I'm not sure if all controllers can save macros like that, but I'm sure you could at least test a setup like this via a DAW (MIDI controller > DAW with macros saved as MIDI > LGPT with midi values mapped to input events).

653

(19 replies, posted in Nintendo Handhelds)

Like I mentioned in the video, the beta will be out probably towards the end of the upcoming weekend, it'll feature pretty much everything other than the web features.

It'll hit the android market after a short period of beta testing.

654

(19 replies, posted in Nintendo Handhelds)

TylerBarnes wrote:

This looks way better than the iPhone one. One thing I would love to see in this is a way to upload and attach a sample preview to each save so we could audition the sounds and know what each patch sounds like. I am fairly confident that most people, me included, can't remember what a lot of our old patches sound like just from looking at the name/tables/settings/etc. One thing that the iPhone version does have that is useful is a notes section. Just a little text box where we can scribble some instructions or something down, like "Best if used on note C5" or "This patch is meant to be  used in tandem with patch xxx"

I just added the "notes" input! A few people mentioned it and it's obviously a great idea. I've added independent note taking for instruments, waves and tables since they're functionally separate.

I'm also going to add a long-press action on the load menu to allow you to see the notes saved about an instrument.

655

(19 replies, posted in Nintendo Handhelds)

I've already looked into parsing saves/lsdsngs and it's something I'd love to add after the core functionality is in place as it wouldn't be hard to implemement.

Longer names for instruments, waveforms and tables are already in place now but adding comments are actually a great idea!

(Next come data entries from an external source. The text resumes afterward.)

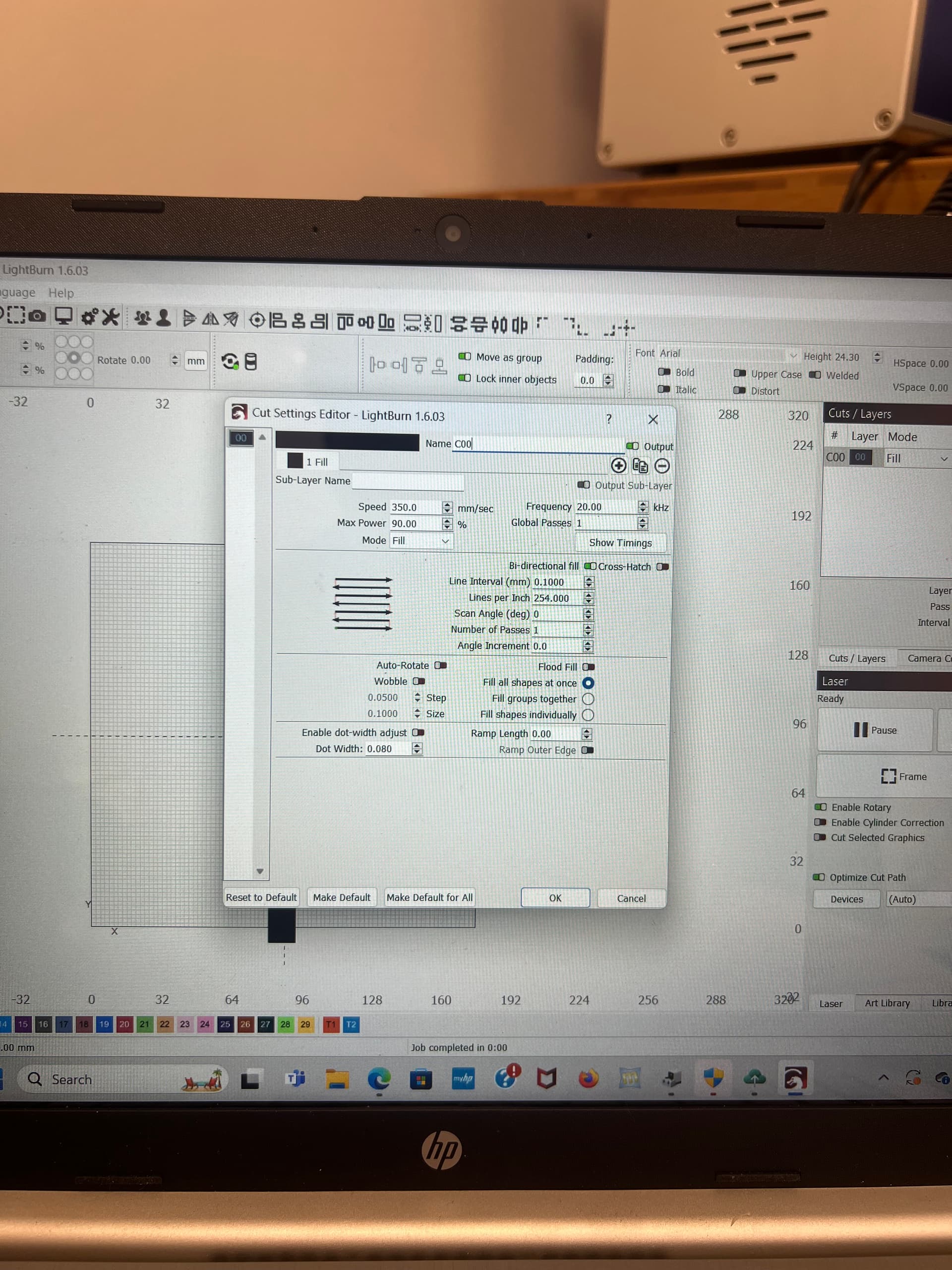Select Fill groups together option
The width and height of the screenshot is (952, 1270).
pyautogui.click(x=588, y=698)
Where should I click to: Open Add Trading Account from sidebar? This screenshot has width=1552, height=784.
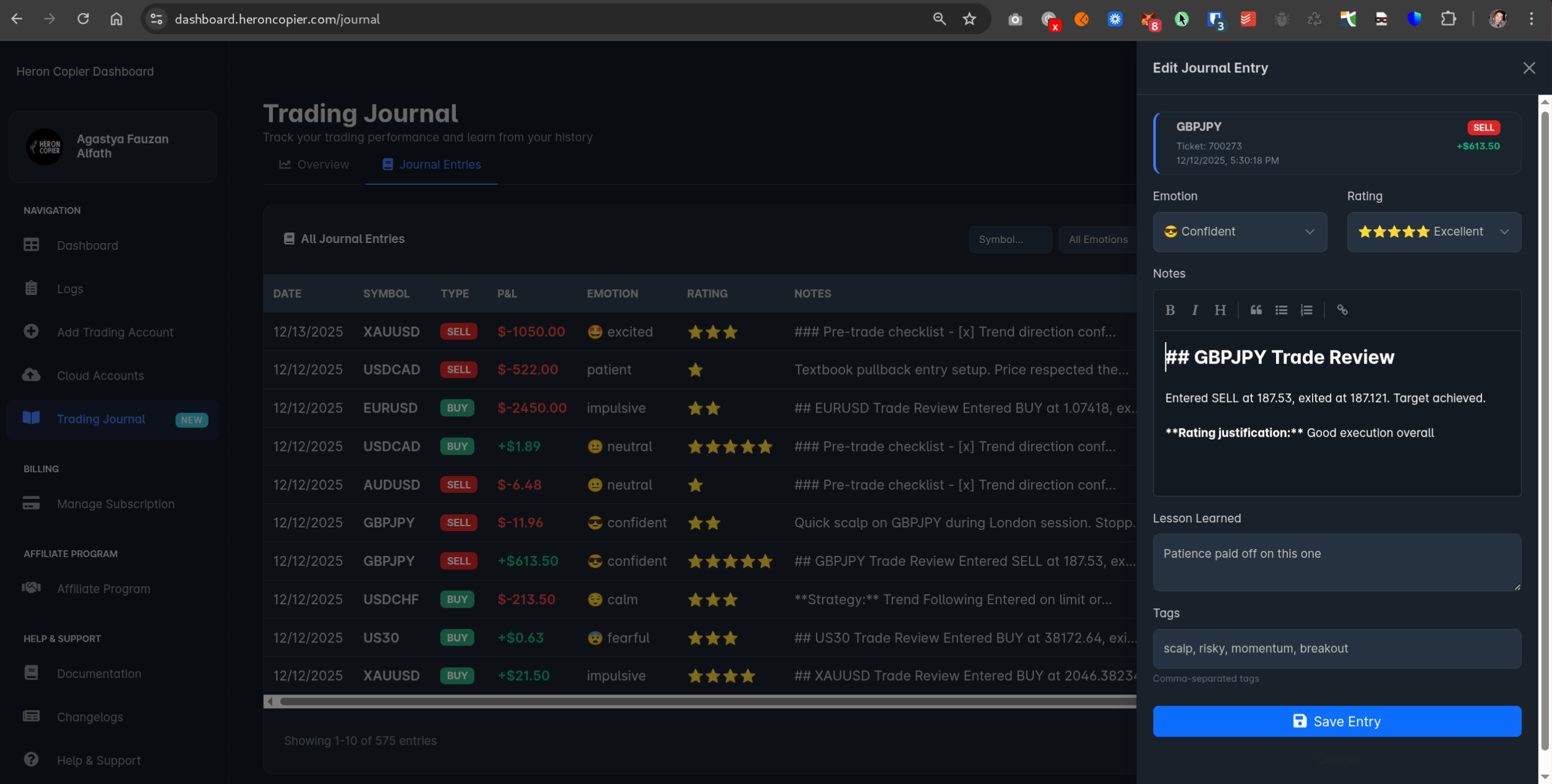pyautogui.click(x=114, y=332)
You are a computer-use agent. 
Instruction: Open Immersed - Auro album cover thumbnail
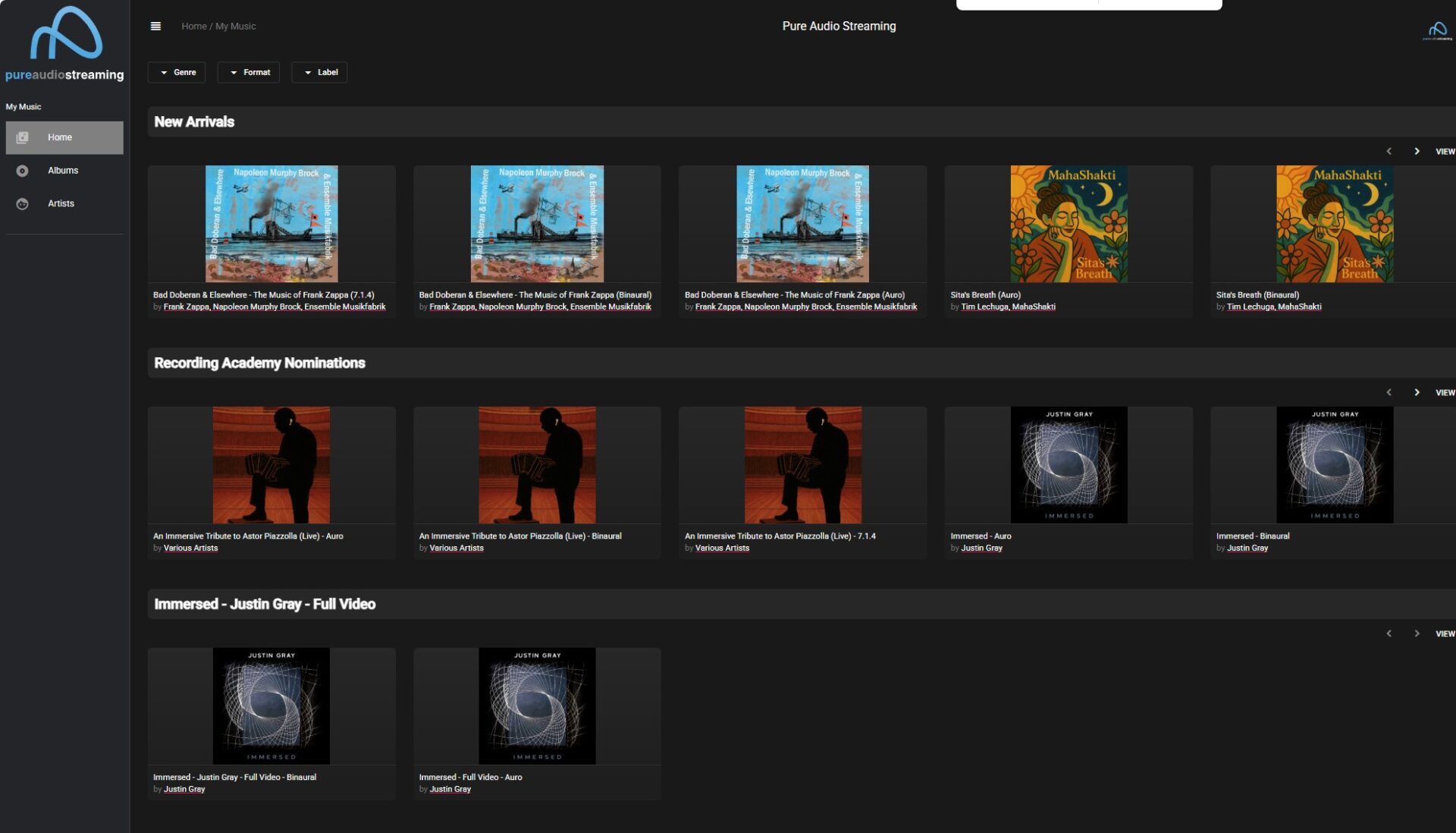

The wave channel so far has been the hardest so far. It currently looks like the LSDJ wave frame screen and takes only touch and hex input. I've been using it a bit and it's very fast to enter values for waves that you're already created but maybe not optimal for general editing.

Hex friendly input method on the way!

656

(19 replies, posted in Nintendo Handhelds)

IndigoChild wrote:

Hey man it would be cool if you manage to add a feature to preview how the patch should sound. You could do that by user upload or smart sound generation.

Sound generation would be quite tough to do accurately and for the types of complex sounds you'd want to save patches for, accuracy would be important. I know that some people are working on reverse engineering the LSDJ playback routine and with that it might be possible to do via emulation, but until then it's not something I'd likely even attempt.

User uploaded sound is something I've given a lot of thought to as well but it's difficult to implement into my usage model. I want the app to be "quick and easy", there isn't currently a really quick and easy way of getting a nice recording of a sound from a Game Boy into an Android device.

That said, there's potential for the feature of including an audio example being part of the website.